# Texto extraído
= = =
Desde el ámbito familiar, pasando
por un colectivo o agrupación, y terminando en la sociedad civil en su
conjunto, el ser humano, a menudo, se comporta de forma profundamente ingrata,
indigna o desapegada sobre aquellos que desaparecen. La popular
frase del refranero español
"el muerto al hoyo y el vivo al bollo" , - tan cruel como
despreciable- , no deja de poner de manifiesto una realidad que es parte vergonzante
de nuestra sociedad.
Como observador, cuando uno presencia uno de estos episodios en
cualquiera de sus posibles manifestaciones, siente lo que he dado en llamar
" un estremecimiento", lo cual
podría definir como la mezcla varias sensaciones al unísono : sorpresa, incredulidad, abandono, pena; una sensación de no ser capaz de asimilar que
el ser humano se comporte así, como si llevara soterrado dentro de sí alguna
orden de tipo antropológica que le haga desposeerse de sí mismo y todo su
aparato ético-moral, para olvidar todo aquello a lo que le debemos un respeto
por dignidad moral.
Realmente, lo que más me conmueve
es observar que la gente olvida la gratitud hacia los que desaparecen,
simplemente, porque se olvidan de ellos, muchas veces ni siquiera responde a
una cuestión de bajas pasiones como la codicia
o egoísmos concretos, no, es más sórdido y más potente que todo eso, es , que no se acuerdan, como si tomamos una cocacola y después tiramos
el bote a alguna parte sin mirar, porque aquel producto ya no tiene valor
ninguno, lo hemos usado y lo tiramos después. No hay remordimiento porque no
hay pensamiento del otro, esto es lo que me deja atónito, apesadumbrado. Me
deja sin ánimo la constatación, y me sobreviene la sensación del sin sentido.
= = =
# Material extraído
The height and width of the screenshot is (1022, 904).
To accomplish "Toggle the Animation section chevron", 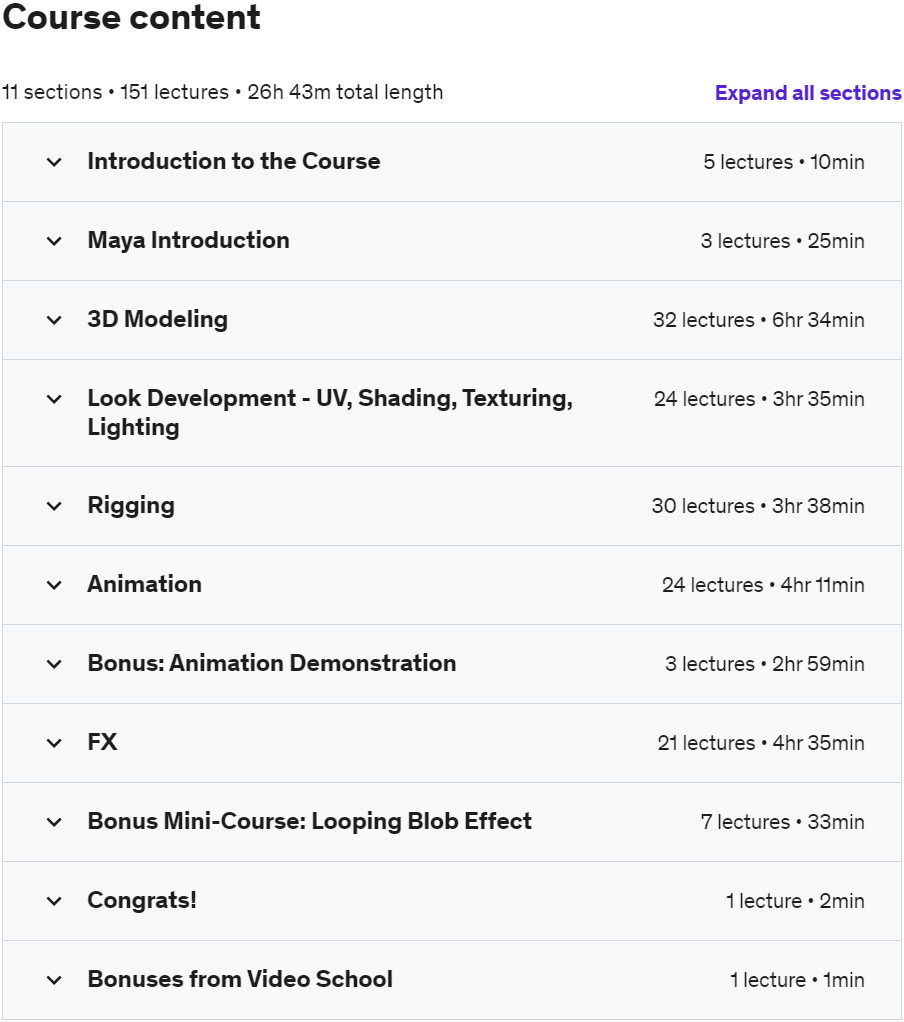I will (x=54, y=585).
= = =
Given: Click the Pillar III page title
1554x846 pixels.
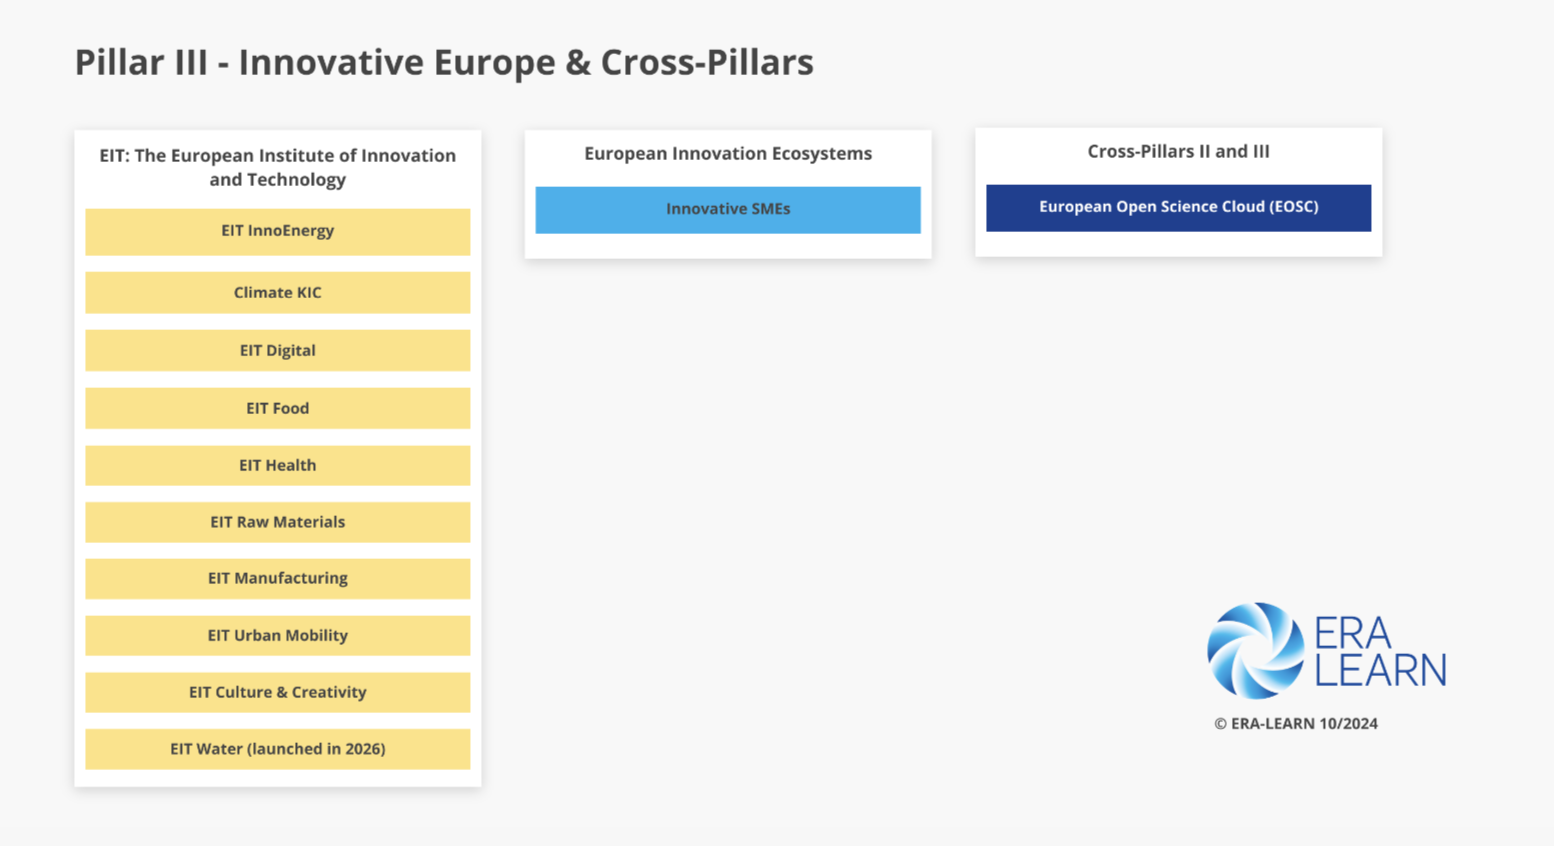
= = =
# Trabajo solicitado
**1)** Indique si cada uno de los siguientes enunciados concuerda con el texto sobre el olvido de quienes desaparecen. Responda sí o no y cite textualmente las palabras del texto que lo deciden. (a) El texto califica el refrán "el muerto al hoyo y el vivo al bollo" de cruel y despreciable. (b) Según el texto, el olvido de quienes desaparecen se debe sobre todo a la codicia. (c) El texto afirma que no hay remordimiento porque no hay pensamiento del otro.
**2)** Actualice el pasaje del texto sobre el olvido de quienes desaparecen que comienza en "Realmente, lo que" y termina en "del sin sentido.", sustituyendo "remordimiento" por "arrepentimiento".
El material no interviene en absoluto en este ejercicio.

# Respuestas proporcionadas
**1)**
(a) Sí: "tan cruel como despreciable".
(b) No: "muchas veces ni siquiera responde a una cuestión de bajas pasiones como la codicia o egoísmos concretos".
(c) Sí: "No hay remordimiento porque no hay pensamiento del otro".

**2)**
Realmente, lo que más me conmueve
es observar que la gente olvida la gratitud hacia los que desaparecen,
simplemente, porque se olvidan de ellos, muchas veces ni siquiera responde a
una cuestión de bajas pasiones como la codicia
o egoísmos concretos, no, es más sórdido y más potente que todo eso, es , que no se acuerdan, como si tomamos una cocacola y después tiramos
el bote a alguna parte sin mirar, porque aquel producto ya no tiene valor
ninguno, lo hemos usado y lo tiramos después. No hay arrepentimiento porque no
hay pensamiento del otro, esto es lo que me deja atónito, apesadumbrado. Me
deja sin ánimo la constatación, y me sobreviene la sensación del sin sentido.